参保人员需持本人社会保障卡或医保电子凭证,可自主选择到定点医疗机构就医。


如持社保卡办理住院手续后,医院应将社会保障卡返还本人,并按规定缴纳住院预交金,预交金主要用于支付统筹基金起付标准及个人自付比例部分。
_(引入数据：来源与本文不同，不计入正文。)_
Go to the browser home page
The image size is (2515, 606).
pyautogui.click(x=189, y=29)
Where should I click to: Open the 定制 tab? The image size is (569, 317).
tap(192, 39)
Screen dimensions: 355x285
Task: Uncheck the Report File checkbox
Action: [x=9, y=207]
出院结算时,应由个人承担部分,由个人账户或现金支付;应由统筹基金支付的部分,由沈阳市医疗保障事务服务中心与定点医疗机构进行结算。

 

门、急诊待遇

 

1、急诊:因急危重症在医疗机构门(急)诊抢救或在120急救车上实施紧急救治者,抢救期符合基本医疗保险政策支付范围的医疗费由(须含治疗费收费项目的)统筹基金按70%比例报销。

 

2、门诊慢特病:

 

1)病种范围


特殊病病种:透析、器官移植术后抗排异治疗、恶性瘤(放化疗)、恶性肿瘤(内分泌治疗)、恶性肿瘤(镇痛治疗)、慢性丙型肝炎(基因1b型)、慢性丙型肝炎(非基因1b型)、血友病重型、血友病中型、血友病轻型、严重精神障碍、艾滋病、耐药性结核病、白血病(放化疗)。

 

其他病种:重症肌无力、系统性红斑狼疮、银屑病、骨髓增生异常综合征、真性红细胞增多症、白塞氏病、再生障碍性贫血、慢性乙型肝炎、恶性肿瘤(辅助治疗)、类风湿性关节炎、慢性肾脏疾病、垂体瘤、垂体前叶功能减退症、进行性核上麻痹、癫痫、帕金森病、强直性脊柱炎、慢性心力衰竭、慢性阻塞性肺疾病、多发性肌炎/皮肌炎、心肌梗死、高血压(合并症)、糖尿病(合并症和并发症)、术后抗栓治疗、冠状动脉搭桥术后状态、血管支架植入术后状态、结核病(普通型)。

 

2)统筹基金支付比例:特殊病中透析比例为92%,其余病种85%;其他病种比例为在职75%,退休85%。

 

3)认定:患有门诊慢特病种疾病的参保人员可持本人有效身份证件(社会保障卡或身份证)、与申报病种相关的近期完整病历及相关检查资料到指定医院进行申报,经医院认定专家审核合格后由市医保中心登记备案给予门诊慢特病待遇。

 

住院待遇


定点医疗机构住院治疗。

因急诊抢救在非定点医疗机构住院治疗。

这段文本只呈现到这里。